Les Zapartistes au Club Soda - Zapartistes: plus et moins

Revoilà donc le groupe d'humoristes le plus politisé d'ici, mettons de la rivière des Outaouais aux contours de l'ancienne république de Madawaska. Cette fois, la joyeuse bande se réduit à trois (François Parenteau, Christian Vanasse et François Patenaude) et se présente sous le titre Les Zapartistes à l'île de Pâques.

Drôle de titre pour un spectacle qui l'est malheureusement moins que souhaité. L'appellation dérive d'une métaphore peu exploitée dans le show, le triste cas de la disparition de la civilisation du Pacifique pour cause de surexploitation des maigres ressources de l'île servant d'avertissement à notre propre monde de dilapidateurs rotant dans leur mangeoire.

Cela admis, la formule, éprouvée et toute simple, ne se renouvelle pas suffisamment. Même les costumes et les accessoires se résument à peu de chose (trois micros et autant de lutrins) dans cet enrobage que les gars doivent pouvoir déménager dans le coffre d'une voiture compacte. Les lascars se présentent en groupe ou en solo pour livrer en cascade leurs numéros. À la longue, cette mécanique mâle, trop mâle (où sont passées Geneviève Rochette et Brigitte Poupard?), répétitive, simpliste et sans audace finit par lasser.

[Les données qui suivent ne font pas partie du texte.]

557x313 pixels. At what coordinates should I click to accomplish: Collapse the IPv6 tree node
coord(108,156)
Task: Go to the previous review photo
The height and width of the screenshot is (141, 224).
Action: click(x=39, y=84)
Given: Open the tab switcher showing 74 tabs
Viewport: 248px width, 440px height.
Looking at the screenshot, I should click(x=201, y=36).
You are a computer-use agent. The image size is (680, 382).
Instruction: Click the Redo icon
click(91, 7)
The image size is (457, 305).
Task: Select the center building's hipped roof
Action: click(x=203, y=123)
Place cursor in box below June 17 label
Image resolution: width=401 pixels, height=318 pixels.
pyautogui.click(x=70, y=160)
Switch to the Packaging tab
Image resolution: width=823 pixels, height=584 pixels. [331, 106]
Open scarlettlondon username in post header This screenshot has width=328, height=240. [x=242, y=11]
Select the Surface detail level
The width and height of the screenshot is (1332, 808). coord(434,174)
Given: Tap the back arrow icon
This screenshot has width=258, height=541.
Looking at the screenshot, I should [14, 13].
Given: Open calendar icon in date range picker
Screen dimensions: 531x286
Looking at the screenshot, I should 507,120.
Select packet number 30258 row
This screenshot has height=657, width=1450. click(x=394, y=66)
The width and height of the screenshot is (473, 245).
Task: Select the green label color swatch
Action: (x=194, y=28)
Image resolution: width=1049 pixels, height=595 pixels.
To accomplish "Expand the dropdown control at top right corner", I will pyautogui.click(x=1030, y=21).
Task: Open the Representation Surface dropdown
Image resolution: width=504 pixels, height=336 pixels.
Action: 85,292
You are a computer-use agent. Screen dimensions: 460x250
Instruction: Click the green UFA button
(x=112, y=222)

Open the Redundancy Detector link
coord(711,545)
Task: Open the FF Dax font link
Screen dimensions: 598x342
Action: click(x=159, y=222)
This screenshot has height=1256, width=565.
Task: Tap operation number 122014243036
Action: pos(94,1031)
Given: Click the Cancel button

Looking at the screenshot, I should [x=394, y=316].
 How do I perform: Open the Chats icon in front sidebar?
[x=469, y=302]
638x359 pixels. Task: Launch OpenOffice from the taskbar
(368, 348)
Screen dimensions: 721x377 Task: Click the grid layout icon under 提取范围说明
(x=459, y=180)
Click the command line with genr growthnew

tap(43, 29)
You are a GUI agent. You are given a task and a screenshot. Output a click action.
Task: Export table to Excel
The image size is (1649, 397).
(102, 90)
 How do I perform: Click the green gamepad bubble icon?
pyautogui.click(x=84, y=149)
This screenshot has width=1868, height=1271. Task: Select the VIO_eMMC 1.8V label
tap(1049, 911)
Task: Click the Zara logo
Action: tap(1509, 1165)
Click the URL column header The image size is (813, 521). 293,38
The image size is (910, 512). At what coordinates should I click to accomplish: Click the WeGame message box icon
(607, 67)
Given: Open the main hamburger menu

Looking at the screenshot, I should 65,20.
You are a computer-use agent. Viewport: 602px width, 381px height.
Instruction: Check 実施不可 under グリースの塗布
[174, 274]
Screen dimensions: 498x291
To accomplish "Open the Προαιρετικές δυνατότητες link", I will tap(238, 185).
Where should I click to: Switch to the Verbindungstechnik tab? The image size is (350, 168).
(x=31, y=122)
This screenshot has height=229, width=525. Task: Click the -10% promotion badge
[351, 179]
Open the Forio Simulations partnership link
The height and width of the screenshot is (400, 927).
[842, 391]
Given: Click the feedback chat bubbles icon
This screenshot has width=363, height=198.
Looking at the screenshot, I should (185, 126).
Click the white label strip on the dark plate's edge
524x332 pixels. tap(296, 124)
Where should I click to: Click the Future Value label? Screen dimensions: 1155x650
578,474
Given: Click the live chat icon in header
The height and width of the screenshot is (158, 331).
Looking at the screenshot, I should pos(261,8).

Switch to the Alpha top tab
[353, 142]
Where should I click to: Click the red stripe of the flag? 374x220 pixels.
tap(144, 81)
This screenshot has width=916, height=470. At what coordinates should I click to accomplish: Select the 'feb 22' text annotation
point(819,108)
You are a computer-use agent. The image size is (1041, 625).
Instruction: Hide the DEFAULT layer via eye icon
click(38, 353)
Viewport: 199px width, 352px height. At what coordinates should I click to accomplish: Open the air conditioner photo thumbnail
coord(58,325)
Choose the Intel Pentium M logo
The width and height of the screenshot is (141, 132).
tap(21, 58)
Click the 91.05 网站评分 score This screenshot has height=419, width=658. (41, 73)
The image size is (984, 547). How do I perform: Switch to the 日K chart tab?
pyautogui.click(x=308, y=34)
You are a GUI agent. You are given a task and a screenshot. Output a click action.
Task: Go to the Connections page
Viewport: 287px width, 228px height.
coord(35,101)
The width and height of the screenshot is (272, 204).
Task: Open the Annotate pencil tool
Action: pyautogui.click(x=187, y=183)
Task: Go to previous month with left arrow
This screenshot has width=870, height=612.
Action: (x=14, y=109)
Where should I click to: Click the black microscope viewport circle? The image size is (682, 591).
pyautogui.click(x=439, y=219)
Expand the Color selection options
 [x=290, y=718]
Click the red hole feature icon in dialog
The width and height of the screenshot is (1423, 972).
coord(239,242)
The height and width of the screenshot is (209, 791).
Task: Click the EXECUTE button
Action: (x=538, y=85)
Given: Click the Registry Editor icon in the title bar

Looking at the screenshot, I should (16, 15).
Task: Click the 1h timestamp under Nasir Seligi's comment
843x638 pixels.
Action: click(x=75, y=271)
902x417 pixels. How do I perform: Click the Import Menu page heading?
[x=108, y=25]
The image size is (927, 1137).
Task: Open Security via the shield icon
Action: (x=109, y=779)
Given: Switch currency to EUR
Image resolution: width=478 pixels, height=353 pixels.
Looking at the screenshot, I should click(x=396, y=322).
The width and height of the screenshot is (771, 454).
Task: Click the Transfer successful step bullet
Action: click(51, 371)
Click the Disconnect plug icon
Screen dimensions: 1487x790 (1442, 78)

Après huit ans ou presque sur scène, cette troupe mériterait un metteur en scène, un septième oeil, quelqu'un capable d'organiser les personnages et les déplacements, de séparer la crème assassine du petit lait critique. Il y a peut-être une heure de trop dans ce show qui, comme tous les autres enchaînements, ne tient qu'à son maillon le plus fable. Bref, l'humour povera a peut-être fait son temps.

Il y a tout de même des bijoux dans le lot. Le cours d'initiation à la société québécoise pour immigrants livré par François Parenteau par exemple. Il leur explique qu'ici toutes les orientations sexuelles sont permises, vraiment toutes, sauf la polygamie. «Vous avez droit au sexe de votre choix, c'est le cumul qui est interdit», lance son personnage déjà campé par Daniel Lemire et d'autres humoristes, encore plus d'actualité depuis la commission Bouchard-Taylor.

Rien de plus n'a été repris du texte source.